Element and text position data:
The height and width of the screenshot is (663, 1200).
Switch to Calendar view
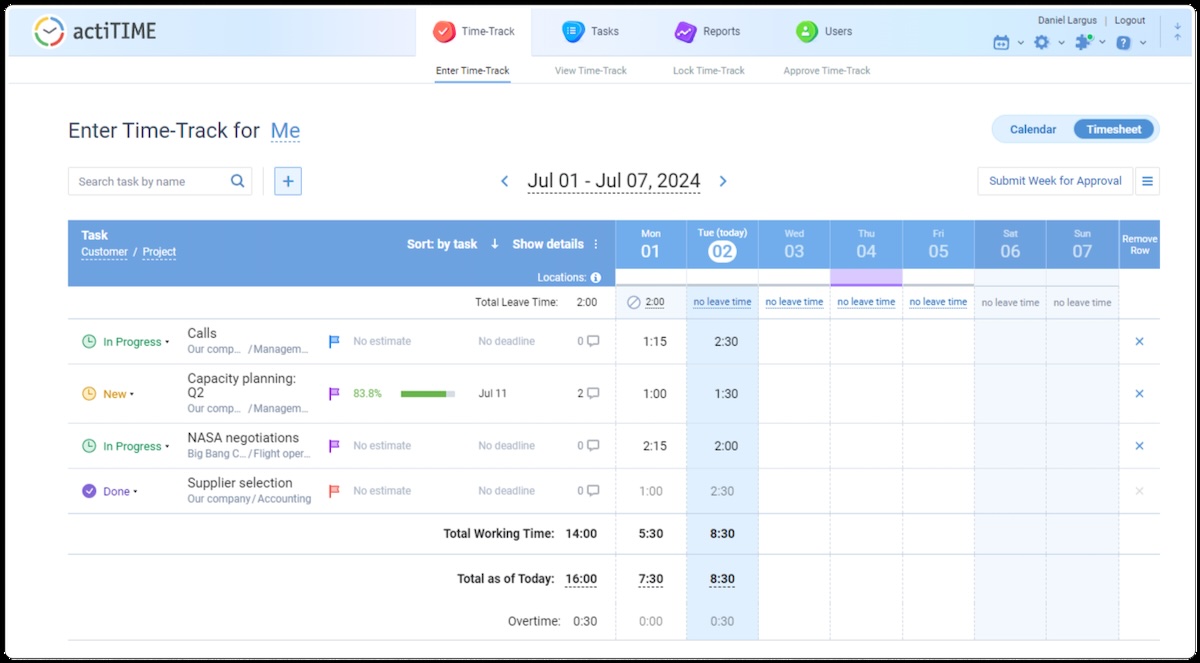1033,129
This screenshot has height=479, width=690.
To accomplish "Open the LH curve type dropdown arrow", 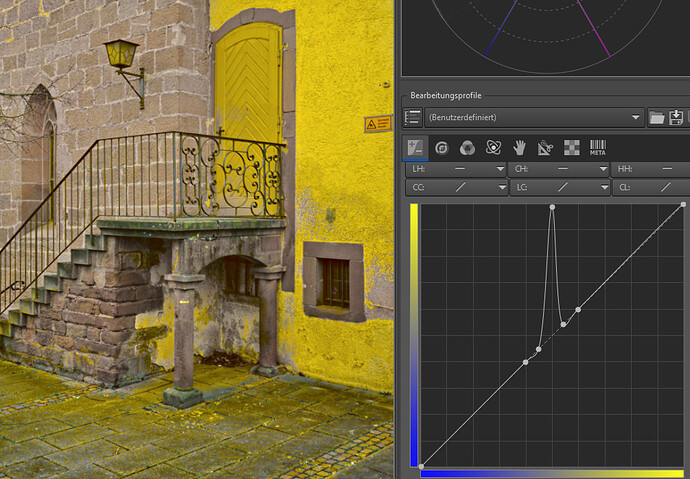I will (x=500, y=170).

Short task ▸ Pick out each line of the listing above that contains the word "width" and copy those lines. Case counts.

Exercise result ▸
The height and width of the screenshot is (663, 1200).
This screenshot has height=479, width=690.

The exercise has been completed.